### [EXERCISE REQUIREMENTS]
**A.** List every year mentioned in the text on IV acetaminophen below.
**B.** Pick up the text on IV acetaminophen below after its final sentence and carry it forward.

++++ DOCUMENT EXCERPT ++++

In the midst of the opioid epidemic, hospitals and health systems are constantly looking for ways to alleviate pain that minimize opioid use. Acetaminophen remains a viable alternative, though organizations are making a concerted effort to restrict its intravenous use and promote oral administration.
All of this started when IV acetaminophen was approved by the FDA in 2010 under its brand name Ofirmev and a review in 2011 found that the IV drug is particularly efficacious in postoperative pain management, lowering opioid use and length of stay, particularly in conjunction with NSAIDs. With no downsides in sight, Ofirmev soon became an important component of multimodal pain management therapy in hospitals across the country, leading to an overflow of prescriptions.
This overflow came to a halt when the manufacturer of Ofirmev was purchased by Mallinckrodt Pharmaceuticals in 2014 and, upon acquisition, the price of the drug increased by 140% from $14.60 to $35.05 for each one gram vial. This hike in price soon unveiled how the drug was being overprescribed in hospitals, as with the new price tag, every unnecessary prescription of the drug meant paying over 35 times the less than $1 cost of oral acetaminophen.

++++ PROVIDED MATERIAL ++++

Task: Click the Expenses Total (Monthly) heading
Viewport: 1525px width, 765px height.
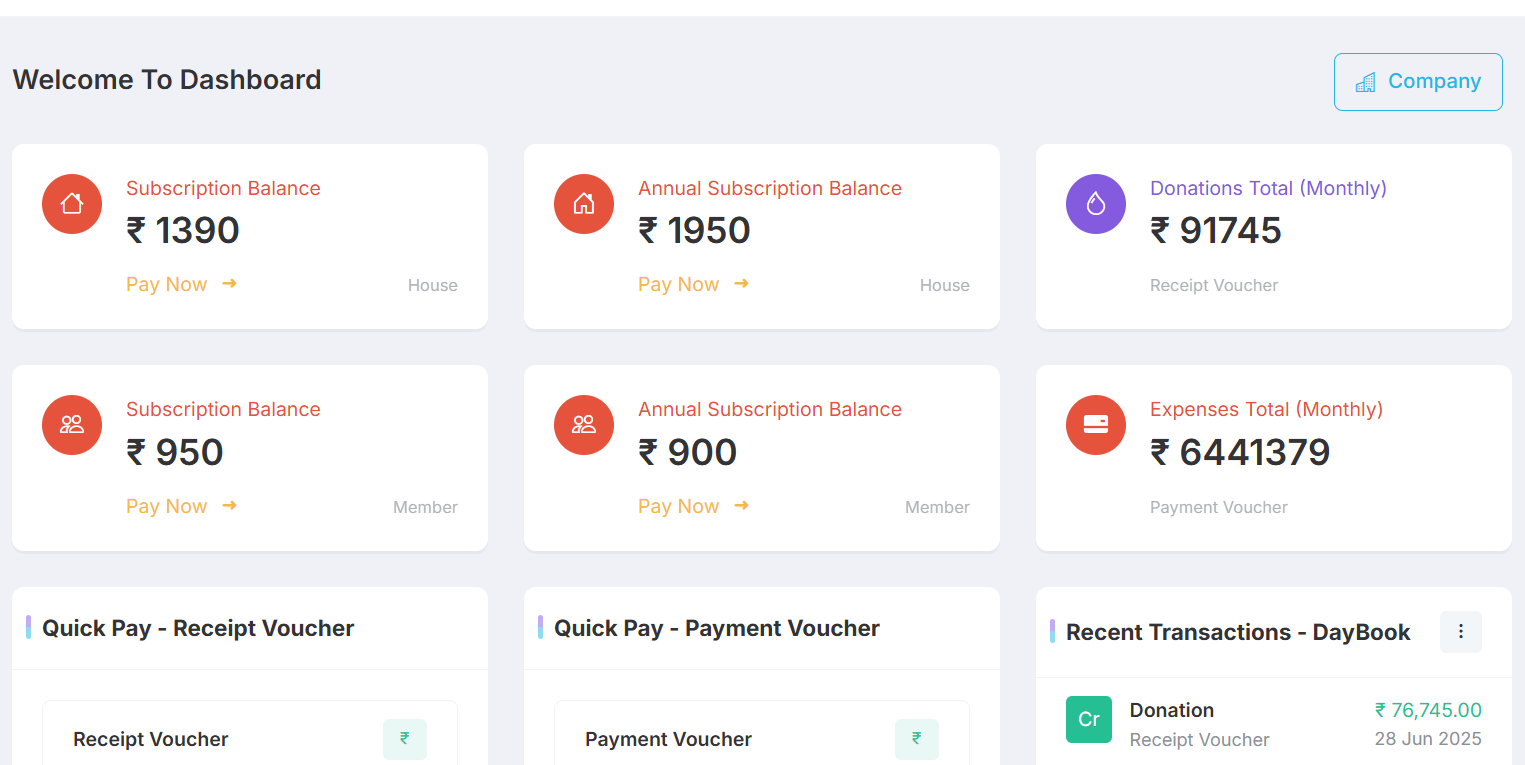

++++

### [RESULTS OF THE EXERCISE]
**A.** 2010, 2011, 2014

**B.**
This cost increase—combined with the fact that the IV and oral forms of acetaminophen were found to be equally effective—began the trend of restricting its IV use in favor of oral. That is, except for NPO patients and postoperative patients for 24 hours after surgery, due to the slightly faster effects of acetaminophen’s IV version. Many organizations modified their formularies accordingly, as showcased by Stanford Healthcare’s pharmacy & therapeutics committee update. Chandler Regional Medical Center implemented similar changes, which helped it bring down its IV acetaminophen spending by $10,500 in three months.
While there have been newer studies attempting to illustrate the potential cost effectiveness of IV acetaminophen, they are funded by Mallinckrodt Pharmaceuticals, Ofirmev’s manufacturer, and the consensus remains that oral and IV acetaminophen have equal abilities to manage pain. So, to answer our title question, IV acetaminophen is not worth the cost, not unless patients are in the immediate postoperative period or are NPO.